At the Agricultural Congress organised by the German Federal Ministry of the Environment, Nature Conservation and Nuclear Safety (BMU) on Wednesday, January 13, 2021, Environment Minister Svenja Schulze presented concrete proposals as to how farmers in the country can be rewarded for valuable achievements in climate, environmental and nature conservation.
The proposals serve to implement the new Common Agricultural Policy (GAP) of the European Union in Germany from 2023. Important decisions are to be made in this regard in the first half of 2021.
Schulze said: “Many farmers are already very active in preserving biodiversity, keeping water bodies clean and protecting the climate. But the system is not working well enough overall – neither for the environment nor for the farmers. The most effective lever for the urgently needed changes is EU agricultural support. So far, this lever has hardly been used, and that needs to change urgently.
“The EU is providing Germany with more than six billion euros annually for the implementation of EU agricultural policy in the coming years. With this money we should support the farms as targeted and attractively as possible in providing the additional environmental services that are important to us. To do this, we need a smart and concrete plan. I have presented the Federal Environment Ministry’s proposals for this today.
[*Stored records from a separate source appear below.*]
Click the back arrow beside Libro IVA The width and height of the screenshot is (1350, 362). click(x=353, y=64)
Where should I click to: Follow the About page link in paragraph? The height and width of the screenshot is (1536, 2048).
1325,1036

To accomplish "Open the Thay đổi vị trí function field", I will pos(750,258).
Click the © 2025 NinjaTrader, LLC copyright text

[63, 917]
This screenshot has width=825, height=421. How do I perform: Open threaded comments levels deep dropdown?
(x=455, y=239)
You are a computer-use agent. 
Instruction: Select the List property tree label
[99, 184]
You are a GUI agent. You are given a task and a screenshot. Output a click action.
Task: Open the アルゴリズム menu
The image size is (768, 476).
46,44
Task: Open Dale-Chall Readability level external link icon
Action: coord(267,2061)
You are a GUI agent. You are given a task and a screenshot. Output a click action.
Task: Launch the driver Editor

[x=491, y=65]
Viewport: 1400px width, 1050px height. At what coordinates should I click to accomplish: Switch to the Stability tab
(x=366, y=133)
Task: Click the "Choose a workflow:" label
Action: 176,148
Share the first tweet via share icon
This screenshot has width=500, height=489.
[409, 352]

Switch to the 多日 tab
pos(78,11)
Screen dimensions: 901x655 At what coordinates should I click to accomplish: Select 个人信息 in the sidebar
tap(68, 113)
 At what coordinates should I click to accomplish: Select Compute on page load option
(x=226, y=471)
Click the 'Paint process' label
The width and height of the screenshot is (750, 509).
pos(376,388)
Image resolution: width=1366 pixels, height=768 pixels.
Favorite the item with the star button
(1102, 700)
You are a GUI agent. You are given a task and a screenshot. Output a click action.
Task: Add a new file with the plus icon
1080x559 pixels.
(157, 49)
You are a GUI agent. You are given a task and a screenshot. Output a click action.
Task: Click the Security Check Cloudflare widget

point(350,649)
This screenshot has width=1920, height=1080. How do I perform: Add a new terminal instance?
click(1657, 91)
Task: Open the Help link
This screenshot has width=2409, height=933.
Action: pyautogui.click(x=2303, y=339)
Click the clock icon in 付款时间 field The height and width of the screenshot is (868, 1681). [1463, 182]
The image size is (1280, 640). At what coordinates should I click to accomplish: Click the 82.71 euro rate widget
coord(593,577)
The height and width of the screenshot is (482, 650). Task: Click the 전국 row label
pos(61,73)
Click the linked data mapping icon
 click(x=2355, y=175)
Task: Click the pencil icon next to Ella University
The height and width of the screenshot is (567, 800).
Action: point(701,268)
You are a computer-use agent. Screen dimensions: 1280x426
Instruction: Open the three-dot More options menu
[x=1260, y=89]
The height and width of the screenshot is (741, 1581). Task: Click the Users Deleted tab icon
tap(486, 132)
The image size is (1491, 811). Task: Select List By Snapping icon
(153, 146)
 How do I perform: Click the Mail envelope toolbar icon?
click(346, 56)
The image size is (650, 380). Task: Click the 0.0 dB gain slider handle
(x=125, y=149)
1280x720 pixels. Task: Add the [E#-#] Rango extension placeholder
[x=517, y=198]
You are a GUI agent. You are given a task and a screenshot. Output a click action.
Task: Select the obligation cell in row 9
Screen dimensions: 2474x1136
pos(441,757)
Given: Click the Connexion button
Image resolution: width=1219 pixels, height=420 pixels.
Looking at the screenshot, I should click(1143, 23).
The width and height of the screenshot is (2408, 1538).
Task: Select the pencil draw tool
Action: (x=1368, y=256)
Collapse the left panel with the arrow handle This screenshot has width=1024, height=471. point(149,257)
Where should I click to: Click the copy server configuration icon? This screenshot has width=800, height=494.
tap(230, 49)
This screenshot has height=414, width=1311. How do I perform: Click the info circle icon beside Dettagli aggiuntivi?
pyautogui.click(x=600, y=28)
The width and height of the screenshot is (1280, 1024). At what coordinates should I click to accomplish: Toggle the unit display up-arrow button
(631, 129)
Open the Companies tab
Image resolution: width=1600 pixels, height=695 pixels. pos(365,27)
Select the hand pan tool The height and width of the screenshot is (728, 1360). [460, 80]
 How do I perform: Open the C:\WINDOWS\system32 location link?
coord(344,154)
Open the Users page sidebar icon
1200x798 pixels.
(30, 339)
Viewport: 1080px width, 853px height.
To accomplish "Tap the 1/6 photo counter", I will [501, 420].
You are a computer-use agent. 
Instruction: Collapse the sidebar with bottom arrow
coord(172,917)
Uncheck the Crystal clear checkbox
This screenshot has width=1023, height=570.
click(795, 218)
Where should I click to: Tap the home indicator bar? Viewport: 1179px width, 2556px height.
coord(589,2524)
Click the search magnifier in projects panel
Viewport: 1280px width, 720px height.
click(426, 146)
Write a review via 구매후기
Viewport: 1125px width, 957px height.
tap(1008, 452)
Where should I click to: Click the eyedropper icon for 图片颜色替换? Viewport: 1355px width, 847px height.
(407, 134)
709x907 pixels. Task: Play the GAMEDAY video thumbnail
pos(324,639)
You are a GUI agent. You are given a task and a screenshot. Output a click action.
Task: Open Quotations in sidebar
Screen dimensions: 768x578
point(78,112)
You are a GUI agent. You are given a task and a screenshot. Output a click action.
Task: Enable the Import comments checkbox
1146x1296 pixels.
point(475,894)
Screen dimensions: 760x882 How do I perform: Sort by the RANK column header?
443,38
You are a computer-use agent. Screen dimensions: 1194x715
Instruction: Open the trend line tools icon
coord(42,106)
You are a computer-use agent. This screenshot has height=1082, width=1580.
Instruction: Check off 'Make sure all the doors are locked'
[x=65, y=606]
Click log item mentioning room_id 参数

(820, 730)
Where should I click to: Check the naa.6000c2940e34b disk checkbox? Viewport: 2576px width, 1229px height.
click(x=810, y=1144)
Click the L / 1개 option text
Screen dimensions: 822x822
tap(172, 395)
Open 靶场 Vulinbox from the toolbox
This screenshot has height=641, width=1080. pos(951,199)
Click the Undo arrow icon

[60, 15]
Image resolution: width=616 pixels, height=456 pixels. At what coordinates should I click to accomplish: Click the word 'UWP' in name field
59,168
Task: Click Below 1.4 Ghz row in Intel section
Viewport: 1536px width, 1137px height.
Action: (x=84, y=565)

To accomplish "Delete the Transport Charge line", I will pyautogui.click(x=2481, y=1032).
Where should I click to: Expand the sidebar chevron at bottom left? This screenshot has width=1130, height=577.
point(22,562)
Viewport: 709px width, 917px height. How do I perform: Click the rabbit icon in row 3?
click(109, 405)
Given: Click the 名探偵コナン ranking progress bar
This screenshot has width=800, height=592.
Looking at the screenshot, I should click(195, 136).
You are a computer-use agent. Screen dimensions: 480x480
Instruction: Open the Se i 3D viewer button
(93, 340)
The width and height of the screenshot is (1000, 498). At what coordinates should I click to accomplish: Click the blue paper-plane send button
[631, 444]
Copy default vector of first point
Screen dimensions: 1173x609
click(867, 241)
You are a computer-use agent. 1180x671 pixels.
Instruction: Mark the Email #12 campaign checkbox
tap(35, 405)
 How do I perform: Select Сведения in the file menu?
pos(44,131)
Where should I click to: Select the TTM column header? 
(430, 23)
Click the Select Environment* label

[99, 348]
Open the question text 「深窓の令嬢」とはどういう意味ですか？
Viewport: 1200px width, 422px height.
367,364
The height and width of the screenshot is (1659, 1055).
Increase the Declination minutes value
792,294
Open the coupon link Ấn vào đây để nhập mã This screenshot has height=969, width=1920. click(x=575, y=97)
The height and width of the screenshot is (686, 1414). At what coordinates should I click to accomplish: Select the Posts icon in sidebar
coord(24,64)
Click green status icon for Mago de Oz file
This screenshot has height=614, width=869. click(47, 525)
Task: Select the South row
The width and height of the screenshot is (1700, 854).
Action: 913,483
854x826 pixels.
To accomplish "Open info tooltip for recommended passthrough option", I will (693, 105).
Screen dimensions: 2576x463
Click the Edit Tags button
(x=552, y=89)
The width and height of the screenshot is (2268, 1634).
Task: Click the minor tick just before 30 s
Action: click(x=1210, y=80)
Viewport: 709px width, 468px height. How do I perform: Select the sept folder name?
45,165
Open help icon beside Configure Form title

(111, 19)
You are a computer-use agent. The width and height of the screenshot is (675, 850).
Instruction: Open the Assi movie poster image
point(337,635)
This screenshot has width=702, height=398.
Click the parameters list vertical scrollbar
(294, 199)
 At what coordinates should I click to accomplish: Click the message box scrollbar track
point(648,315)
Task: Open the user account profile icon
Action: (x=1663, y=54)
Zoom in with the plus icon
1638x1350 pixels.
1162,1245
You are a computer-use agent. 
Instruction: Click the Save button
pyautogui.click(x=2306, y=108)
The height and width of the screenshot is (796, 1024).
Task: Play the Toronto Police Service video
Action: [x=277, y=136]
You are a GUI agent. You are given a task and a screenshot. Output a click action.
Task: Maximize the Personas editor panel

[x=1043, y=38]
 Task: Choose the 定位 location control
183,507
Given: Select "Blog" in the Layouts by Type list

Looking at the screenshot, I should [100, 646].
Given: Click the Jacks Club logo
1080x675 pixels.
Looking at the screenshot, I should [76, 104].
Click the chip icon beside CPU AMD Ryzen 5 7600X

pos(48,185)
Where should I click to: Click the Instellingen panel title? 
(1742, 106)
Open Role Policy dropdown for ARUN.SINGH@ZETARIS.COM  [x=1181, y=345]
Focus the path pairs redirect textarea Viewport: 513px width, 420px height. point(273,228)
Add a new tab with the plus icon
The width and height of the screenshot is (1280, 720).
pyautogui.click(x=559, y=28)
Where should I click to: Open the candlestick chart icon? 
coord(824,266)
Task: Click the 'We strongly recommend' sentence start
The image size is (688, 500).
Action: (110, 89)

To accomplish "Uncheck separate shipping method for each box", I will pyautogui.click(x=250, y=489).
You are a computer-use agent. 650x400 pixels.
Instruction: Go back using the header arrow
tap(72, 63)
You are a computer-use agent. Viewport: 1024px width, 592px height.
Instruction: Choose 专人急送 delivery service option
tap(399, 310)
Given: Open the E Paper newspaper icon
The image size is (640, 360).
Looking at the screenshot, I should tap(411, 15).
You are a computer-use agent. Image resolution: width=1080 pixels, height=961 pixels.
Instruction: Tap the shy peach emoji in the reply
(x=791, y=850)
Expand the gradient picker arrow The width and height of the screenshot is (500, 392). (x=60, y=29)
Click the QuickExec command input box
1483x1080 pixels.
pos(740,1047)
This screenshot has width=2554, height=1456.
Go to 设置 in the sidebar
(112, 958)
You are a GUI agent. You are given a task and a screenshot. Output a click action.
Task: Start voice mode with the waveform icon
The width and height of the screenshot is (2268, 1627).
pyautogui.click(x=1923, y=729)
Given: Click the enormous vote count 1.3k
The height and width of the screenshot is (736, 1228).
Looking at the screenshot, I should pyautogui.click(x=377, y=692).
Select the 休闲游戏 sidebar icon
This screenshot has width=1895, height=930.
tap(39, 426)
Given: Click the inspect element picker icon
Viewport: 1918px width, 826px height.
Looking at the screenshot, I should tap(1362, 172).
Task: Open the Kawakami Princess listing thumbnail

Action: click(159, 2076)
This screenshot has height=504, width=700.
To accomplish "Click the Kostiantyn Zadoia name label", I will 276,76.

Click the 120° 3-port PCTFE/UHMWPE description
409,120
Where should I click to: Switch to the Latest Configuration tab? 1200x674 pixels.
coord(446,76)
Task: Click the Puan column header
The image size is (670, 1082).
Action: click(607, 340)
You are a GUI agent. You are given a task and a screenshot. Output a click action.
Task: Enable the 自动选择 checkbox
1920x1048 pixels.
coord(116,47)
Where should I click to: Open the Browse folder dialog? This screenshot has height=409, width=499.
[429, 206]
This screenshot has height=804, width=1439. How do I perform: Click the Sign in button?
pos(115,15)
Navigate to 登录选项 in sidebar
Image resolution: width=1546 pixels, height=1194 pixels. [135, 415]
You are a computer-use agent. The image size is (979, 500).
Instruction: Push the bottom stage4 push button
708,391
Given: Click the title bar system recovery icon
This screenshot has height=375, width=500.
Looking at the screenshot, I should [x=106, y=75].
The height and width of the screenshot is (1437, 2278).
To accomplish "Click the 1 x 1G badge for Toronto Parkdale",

I look forward to a constructive and factual debate.”
The core of the proposal by the BMU for the national implementation of the CAP reform plans and for the design of the green architecture are 10 new “eco-regulations” for which 30 percent of the European direct payments are initially to be used, with an upward trend.
The “eco-regulations” are to be financed with EU funds, including areas with particular value for biodiversity such as fallow land, hedges or arable margins. Farms that further reduce their permitted nutrient surpluses and forego the use of chemical-synthetic pesticides, keep a diverse crop rotation or use their meadows and pastures in an environmentally and animal-friendly manner should also be given targeted support.
“We want to set incentives for farmers in a targeted manner so that they orient themselves towards effective ecological criteria for agriculture when making fundamental operational decisions and thus bring particularly important environmental and nature conservation concerns to the surface,” says Schulze.
For this, the measures for the different locations and conditions would have to be designed differently. The Federal Environment Ministry also made specific proposals for other important elements of the so-called green architecture of the EU agricultural policy.
The BMU’s Agricultural Congress under the motto “Agriculture and the Environment – Change Shapes the Future” offers a high-ranking forum to discuss the proposals. Schulze opened the agricultural congress this year together with EU Environment Commissioner Virginijus Sinkevičius.
In addition to Schulze, Parliamentary State Secretary Rita Schwarzelühr-Sutter and State Secretary Jochen Flasbarth, representatives from the Federal Ministry of Agriculture as well as members of the European Parliament and the Bundestag, state ministers, scientists and practitioners from agriculture and nature conservation took part in the discussion.